Haber respondido a esa necesidad es ya un logro importante de La revolución y la tierra, y no soy el primero en señalarlo. Ciertamente es posible hacerle observaciones al relato general que la película ofrece tanto del Gobierno Revolucionario de las Fuerzas Armadas como de la reforma agraria que este ejecutó (Alfredo Quintanilla, por ejemplo, ha planteado algunas en NoticiasSER), pero ese no es un demérito. Al contrario: como ha escrito Carlos Monge, esta película es una invitación al debate sobre un tema en el que campean las rigideces maniqueas y los prejuicios simplificadores, y eso hay que saludarlo. La intención explícita de Benavente (junto a Barbieri, que también hizo la dirección de arte, el editor Eduardo Pinto, y el resto del equipo) es desestabilizar los consensos hegemónicos y generar preguntas en la audiencia; en ese camino, llega bastante lejos.

Pero me interesa señalar, además, algo que en mi opinión es un logro formal de La revolución y la tierra, sobre el cual no he visto mucho énfasis entre comentaristas y críticos. Todos notan el abundante uso que esta película hace de material fílmico de archivo y metraje de cintas peruanas clásicas, pero tienden a verlo como un complemento, una galería de ilustraciones más o menos ad-hoc, valiosa como ejercicio de rescate, pero secundaria al contenido principal. Así lo entienden, por ejemplo, tanto Mónica Delgado como Sebastián Pimentel, ambos críticos a los que siempre vale la pena escuchar.

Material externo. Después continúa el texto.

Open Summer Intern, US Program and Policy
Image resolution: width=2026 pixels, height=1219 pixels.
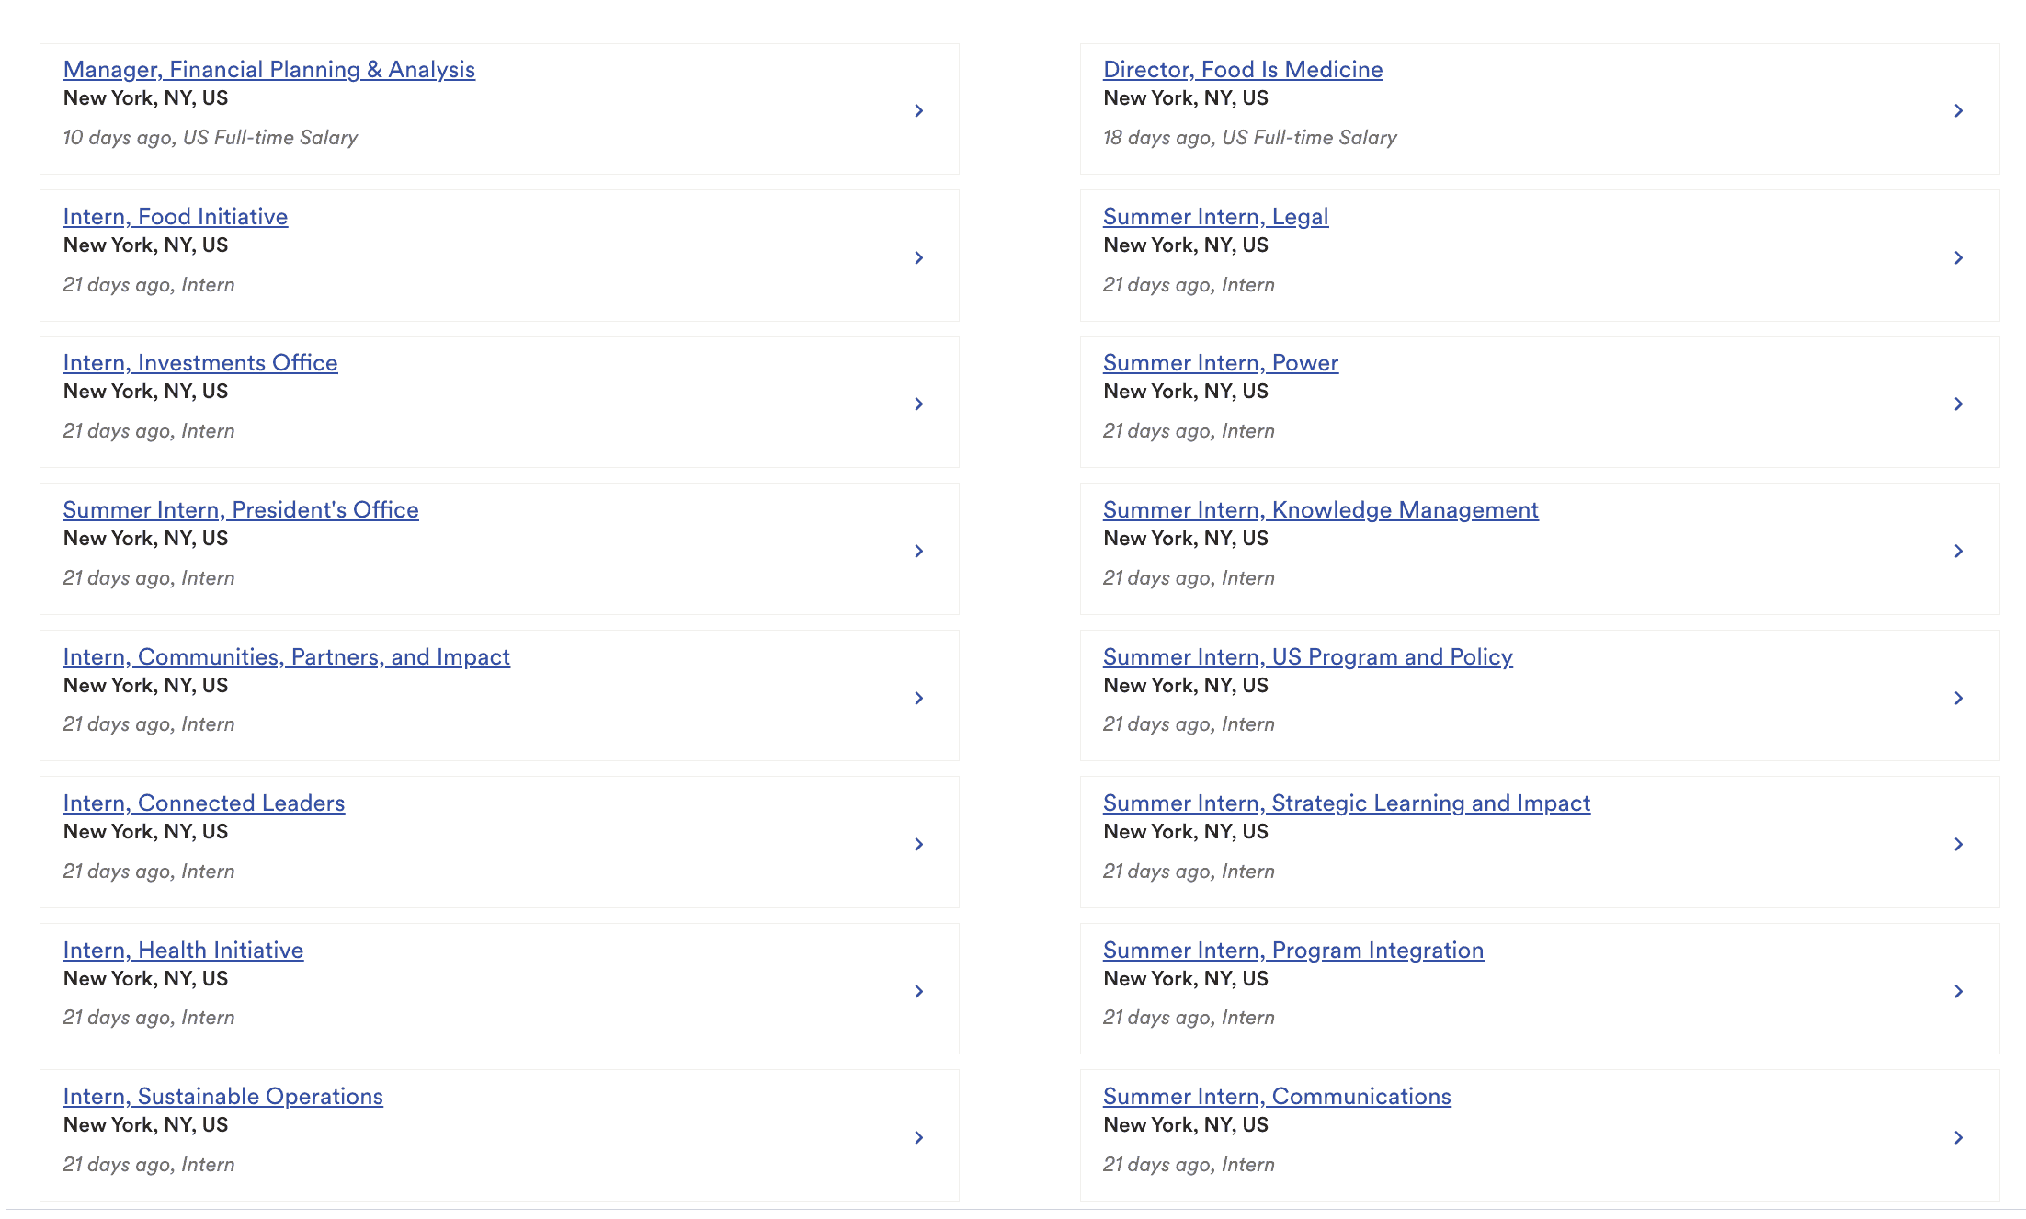1307,656
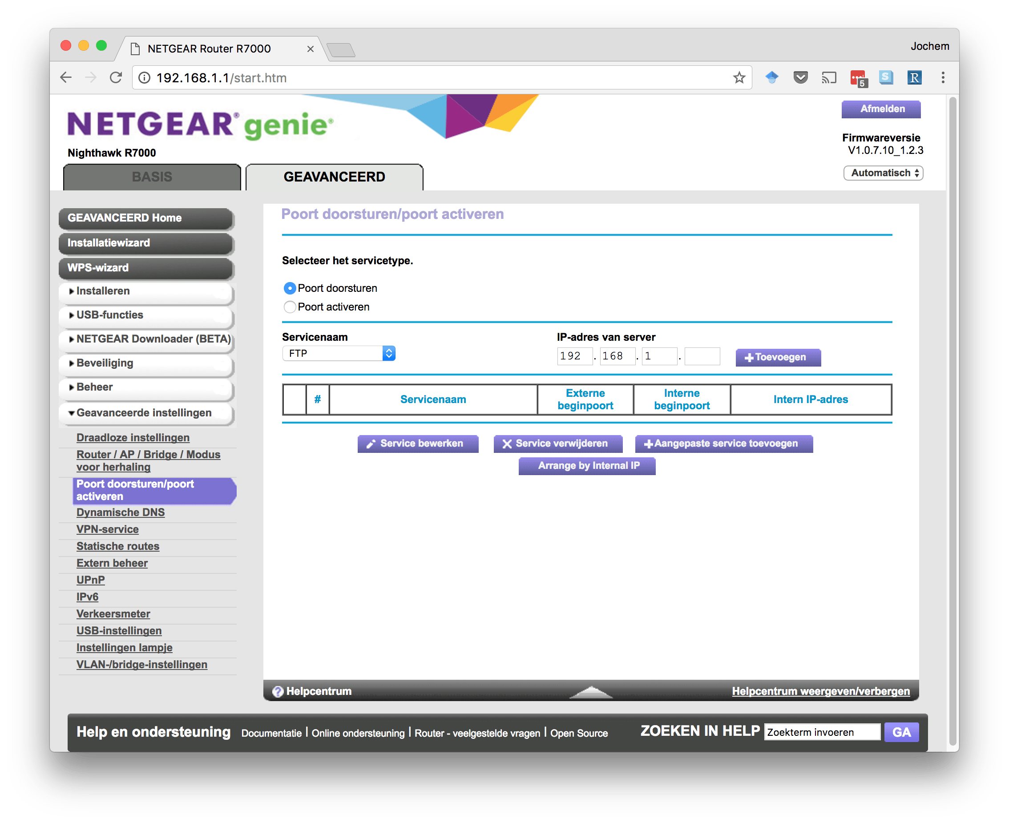The width and height of the screenshot is (1009, 823).
Task: Click the last IP address octet field
Action: click(x=702, y=357)
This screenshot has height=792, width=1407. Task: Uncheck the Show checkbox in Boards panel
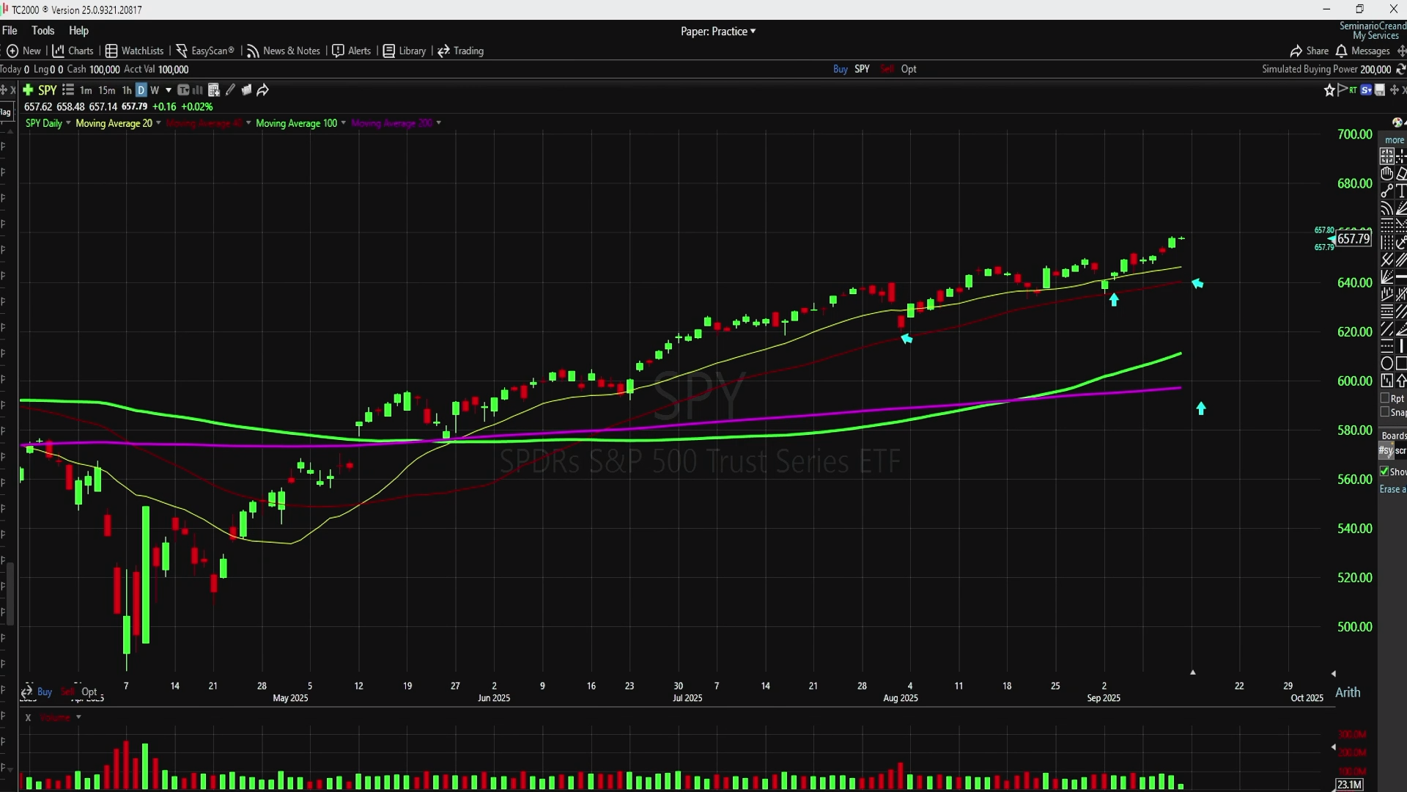tap(1384, 472)
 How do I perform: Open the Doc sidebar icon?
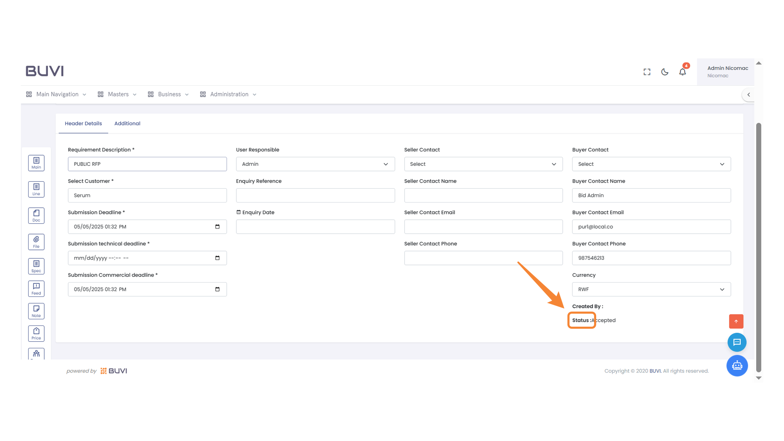click(36, 216)
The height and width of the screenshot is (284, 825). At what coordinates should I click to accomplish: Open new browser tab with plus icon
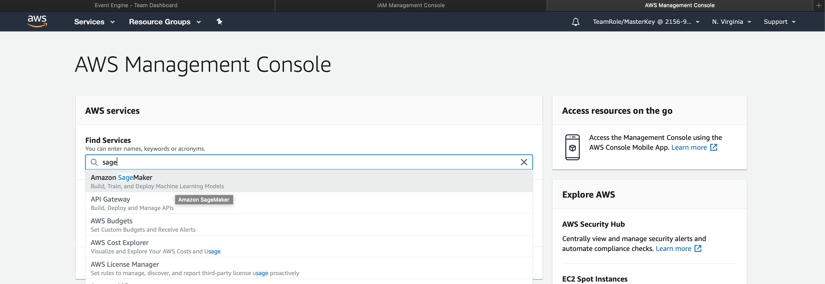(819, 5)
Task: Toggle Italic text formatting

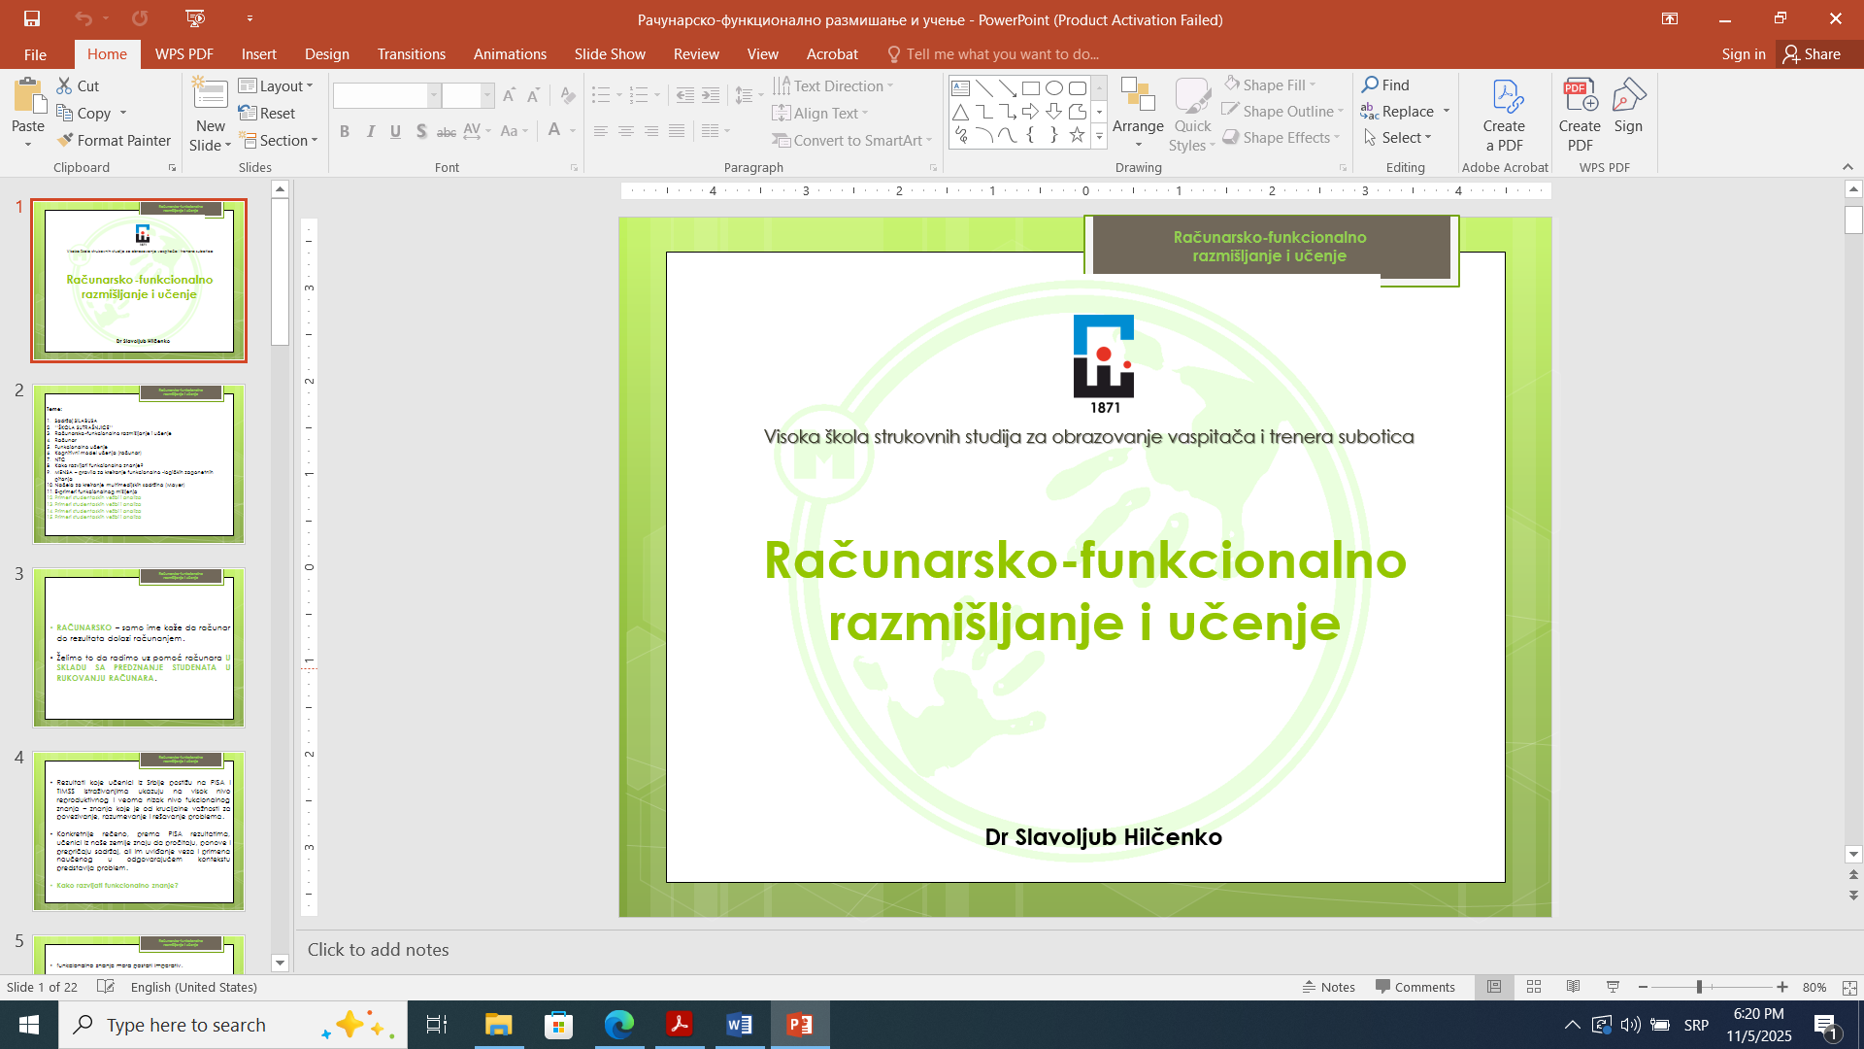Action: pyautogui.click(x=370, y=131)
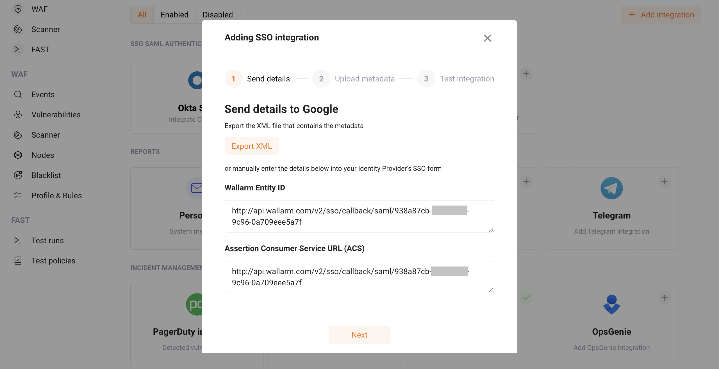The width and height of the screenshot is (719, 369).
Task: Open the Events section in sidebar
Action: point(43,94)
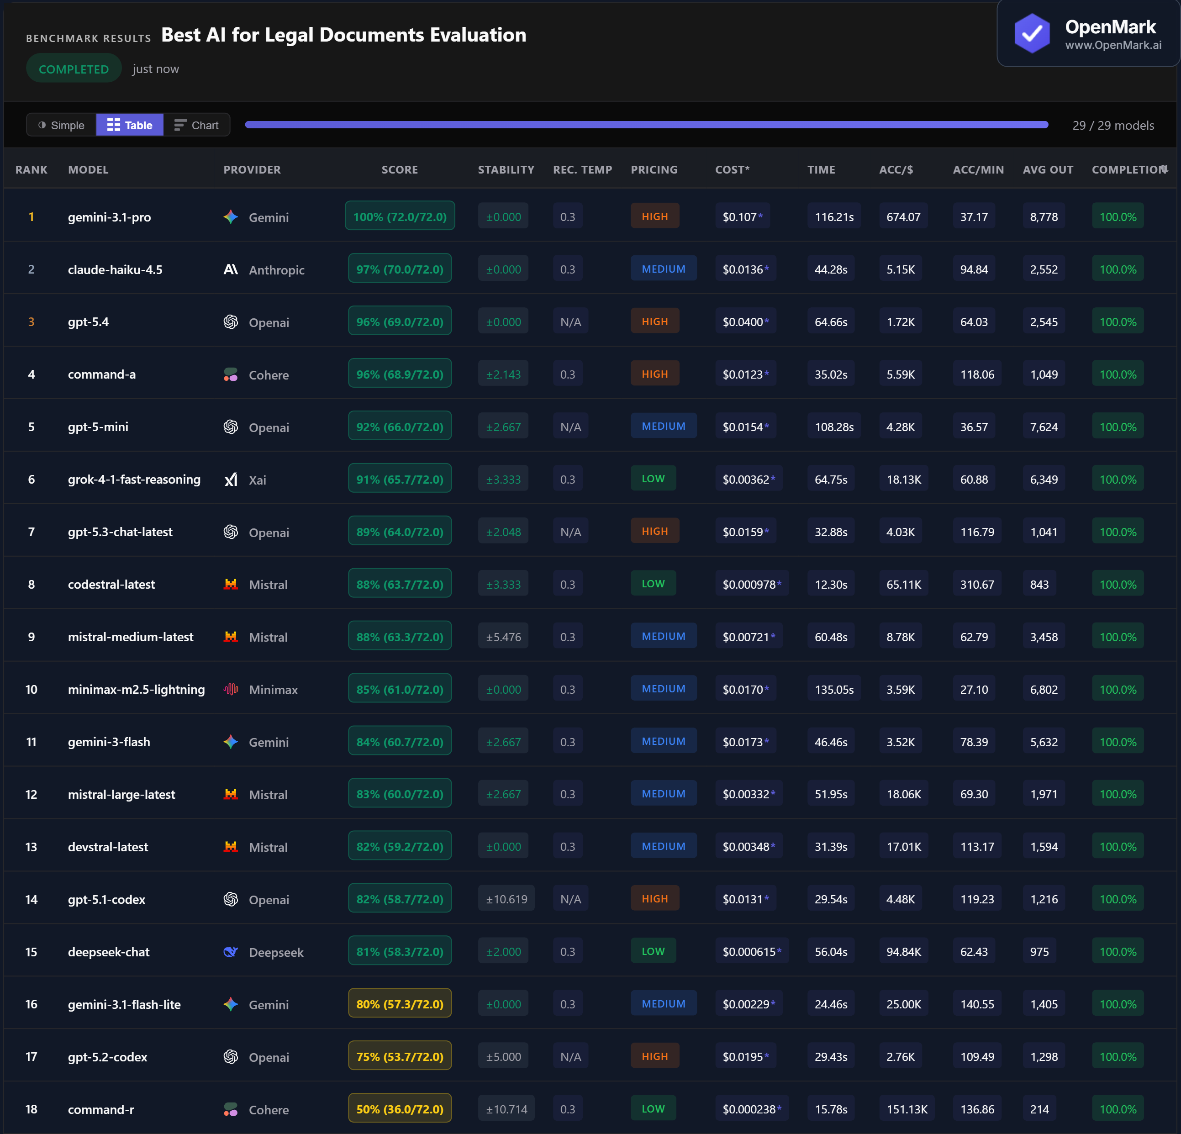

Esta vez discrepo de ellos, sin embargo. En mi lectura, las imágenes de archivo que puntúan La revolución y la tierra no son solo ilustraciones de lo que dicen los varios opinantes ni se limitan a graficar los hechos que la película narra, sino que demarcan y determinan de manera fundamental lo que Benavente y su documental están tratando de decirnos.

Esto es así por dos razones. La primera es que el vacío de memoria que aquí se intenta llenar es específicamente un vacío de memoria visual, algo sobre lo que la película insiste en varios momentos y cuya ausencia lamenta. El punto no es únicamente hacer una narrativa contrahegemónica del velasquismo y de la reforma agraria, sino proponer su imagen, y proponer incluso la imagen de una historia más amplia y abarcadora de lo que es el Perú y lo que somos los peruanos. Una imagen de sí misma es algo de lo que nuestra sociedad carece. Que deba hacerse con fragmentos, sobre la base de un archivo incompleto, descuidado e inestable, lleno de ausencias y bajo permanente amenaza de desaparición, es ya un señalamiento del problema.

La segunda razón por la que me parece que el uso de estas imágenes en La revolución y la tierra es central a su mensaje se relaciona con el tipo de imágenes de las que estamos hablando. O mejor dicho, con la forma en que esta película tiende a homogeneizar los distintos tipos de archivos con los que trabaja. En La revolución y la tierra, las imágenes de ficción, los clips documentales, los noticieros y varios otros modos de trabajo visual ocupan básicamente un mismo territorio y funcionan como parte de un mismo programa comunicativo. No se hace una distinción estricta entre el registro de hechos y la invención de imágenes, pero esto no debilita la narrativa, sino que la refuerza. Al fin y al cabo, de lo que se trata es de mostrar una historia en construcción, a sabiendas de que todo relato histórico es entelequia y artificio, y que depende, a un nivel muy básico, de un imaginario.

Más aún, mi impresión es que La revolución y la tierra nos invita no solo a debatir sobre Velasco, la reforma agraria y el proyecto revolucionario, sino a construir su sentido. Nos llama a imaginarlos de nuevo, en función a las necesidades y demandas de un presente que —como la película claramente sugiere en sus planos finales— no ha terminado de aprender las lecciones de la historia y mucho menos ha cerrado las heridas que la atraviesan.

La revolución y la tierra sigue en cartelera. Definitivamente, vayan a verla.